## Items from a dataset
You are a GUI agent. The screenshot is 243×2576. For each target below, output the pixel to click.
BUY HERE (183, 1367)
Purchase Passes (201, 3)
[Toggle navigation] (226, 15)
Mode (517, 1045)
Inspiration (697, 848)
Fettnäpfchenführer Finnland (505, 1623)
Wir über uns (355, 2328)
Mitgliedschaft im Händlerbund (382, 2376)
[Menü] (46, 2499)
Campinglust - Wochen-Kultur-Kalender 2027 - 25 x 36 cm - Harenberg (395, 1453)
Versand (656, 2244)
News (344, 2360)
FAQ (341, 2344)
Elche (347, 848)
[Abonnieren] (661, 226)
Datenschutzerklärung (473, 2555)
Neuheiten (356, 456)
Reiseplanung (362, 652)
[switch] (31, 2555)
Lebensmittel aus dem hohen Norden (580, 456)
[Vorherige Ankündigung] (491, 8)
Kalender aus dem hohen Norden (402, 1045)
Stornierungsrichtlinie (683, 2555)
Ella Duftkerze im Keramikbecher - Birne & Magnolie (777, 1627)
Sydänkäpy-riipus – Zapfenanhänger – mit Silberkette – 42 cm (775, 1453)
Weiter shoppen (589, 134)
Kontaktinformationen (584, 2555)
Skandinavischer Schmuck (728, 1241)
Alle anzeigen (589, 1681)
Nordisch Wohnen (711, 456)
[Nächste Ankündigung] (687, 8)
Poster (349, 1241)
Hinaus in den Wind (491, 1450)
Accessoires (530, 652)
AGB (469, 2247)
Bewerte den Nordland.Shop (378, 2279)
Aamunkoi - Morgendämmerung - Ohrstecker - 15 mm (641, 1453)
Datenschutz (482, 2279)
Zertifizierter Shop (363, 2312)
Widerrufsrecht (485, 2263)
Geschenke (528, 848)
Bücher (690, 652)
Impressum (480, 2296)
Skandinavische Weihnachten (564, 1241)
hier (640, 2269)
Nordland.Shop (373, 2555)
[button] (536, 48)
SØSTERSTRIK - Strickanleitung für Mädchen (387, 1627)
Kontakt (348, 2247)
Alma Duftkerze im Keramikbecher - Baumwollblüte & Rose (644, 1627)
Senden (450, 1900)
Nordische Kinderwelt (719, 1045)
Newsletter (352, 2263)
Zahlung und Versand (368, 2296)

## Assignment
Retype the records above exactly, from their first line through the line that contains "Campinglust - Wochen-Kultur-Kalender", and stop there.

## Result of this exercise
You are a GUI agent. The screenshot is 243×2576. For each target below, output the pixel to click.
BUY HERE (183, 1367)
Purchase Passes (201, 3)
[Toggle navigation] (226, 15)
Mode (517, 1045)
Inspiration (697, 848)
Fettnäpfchenführer Finnland (505, 1623)
Wir über uns (355, 2328)
Mitgliedschaft im Händlerbund (382, 2376)
[Menü] (46, 2499)
Campinglust - Wochen-Kultur-Kalender 2027 - 25 x 36 cm - Harenberg (395, 1453)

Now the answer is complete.